| Recorded data |
*-*-*

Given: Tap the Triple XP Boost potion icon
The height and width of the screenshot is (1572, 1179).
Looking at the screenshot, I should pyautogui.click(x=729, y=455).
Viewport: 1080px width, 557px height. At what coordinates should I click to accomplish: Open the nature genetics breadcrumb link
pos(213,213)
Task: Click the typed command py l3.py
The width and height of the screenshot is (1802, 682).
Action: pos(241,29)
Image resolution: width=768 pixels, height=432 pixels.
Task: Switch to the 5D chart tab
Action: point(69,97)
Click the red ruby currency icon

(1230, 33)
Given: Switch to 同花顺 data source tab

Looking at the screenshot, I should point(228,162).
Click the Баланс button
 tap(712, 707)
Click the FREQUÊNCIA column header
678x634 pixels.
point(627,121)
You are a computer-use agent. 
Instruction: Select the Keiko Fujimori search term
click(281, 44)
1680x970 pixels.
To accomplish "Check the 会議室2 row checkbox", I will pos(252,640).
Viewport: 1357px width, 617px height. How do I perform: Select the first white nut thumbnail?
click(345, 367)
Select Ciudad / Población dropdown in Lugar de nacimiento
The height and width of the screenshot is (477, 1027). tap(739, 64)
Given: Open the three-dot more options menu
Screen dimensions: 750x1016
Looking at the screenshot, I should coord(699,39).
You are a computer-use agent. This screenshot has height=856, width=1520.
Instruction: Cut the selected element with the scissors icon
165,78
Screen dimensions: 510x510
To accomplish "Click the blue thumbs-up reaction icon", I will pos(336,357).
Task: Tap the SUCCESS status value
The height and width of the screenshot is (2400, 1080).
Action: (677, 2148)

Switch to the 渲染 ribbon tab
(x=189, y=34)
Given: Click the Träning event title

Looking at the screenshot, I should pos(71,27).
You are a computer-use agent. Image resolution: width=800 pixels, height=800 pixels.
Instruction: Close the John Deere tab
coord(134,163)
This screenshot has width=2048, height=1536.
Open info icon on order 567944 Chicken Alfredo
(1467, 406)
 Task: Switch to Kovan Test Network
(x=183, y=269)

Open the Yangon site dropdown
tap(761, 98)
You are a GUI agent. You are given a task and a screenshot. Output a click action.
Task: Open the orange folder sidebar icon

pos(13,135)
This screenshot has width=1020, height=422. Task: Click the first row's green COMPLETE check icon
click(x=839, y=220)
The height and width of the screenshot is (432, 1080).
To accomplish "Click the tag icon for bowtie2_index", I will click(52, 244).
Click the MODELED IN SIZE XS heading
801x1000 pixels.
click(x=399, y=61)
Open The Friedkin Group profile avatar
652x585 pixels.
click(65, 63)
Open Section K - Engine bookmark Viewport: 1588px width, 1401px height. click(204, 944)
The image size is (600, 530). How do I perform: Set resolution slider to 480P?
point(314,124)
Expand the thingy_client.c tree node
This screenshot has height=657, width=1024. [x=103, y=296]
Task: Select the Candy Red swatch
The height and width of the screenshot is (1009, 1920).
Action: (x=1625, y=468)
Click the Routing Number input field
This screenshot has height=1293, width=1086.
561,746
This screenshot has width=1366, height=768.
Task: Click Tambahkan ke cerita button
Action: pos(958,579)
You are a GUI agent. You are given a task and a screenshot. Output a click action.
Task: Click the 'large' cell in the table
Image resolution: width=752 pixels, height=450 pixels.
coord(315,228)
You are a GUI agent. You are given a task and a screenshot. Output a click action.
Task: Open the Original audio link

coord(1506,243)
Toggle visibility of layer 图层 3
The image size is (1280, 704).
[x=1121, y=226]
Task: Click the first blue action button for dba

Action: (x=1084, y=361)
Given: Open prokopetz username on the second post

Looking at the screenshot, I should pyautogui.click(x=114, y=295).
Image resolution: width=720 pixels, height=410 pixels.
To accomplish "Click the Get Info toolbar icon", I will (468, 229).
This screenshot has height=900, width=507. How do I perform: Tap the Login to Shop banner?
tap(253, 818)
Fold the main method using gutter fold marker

*-*-*

| TRY IT |
Please return every line of the records that contains the word "computer".

| TASK SOLUTION |
You are a computer-use agent. 
You are a computer-use agent. This screenshot has height=856, width=1520.
You are a computer-use agent. Image resolution: width=800 pixels, height=800 pixels.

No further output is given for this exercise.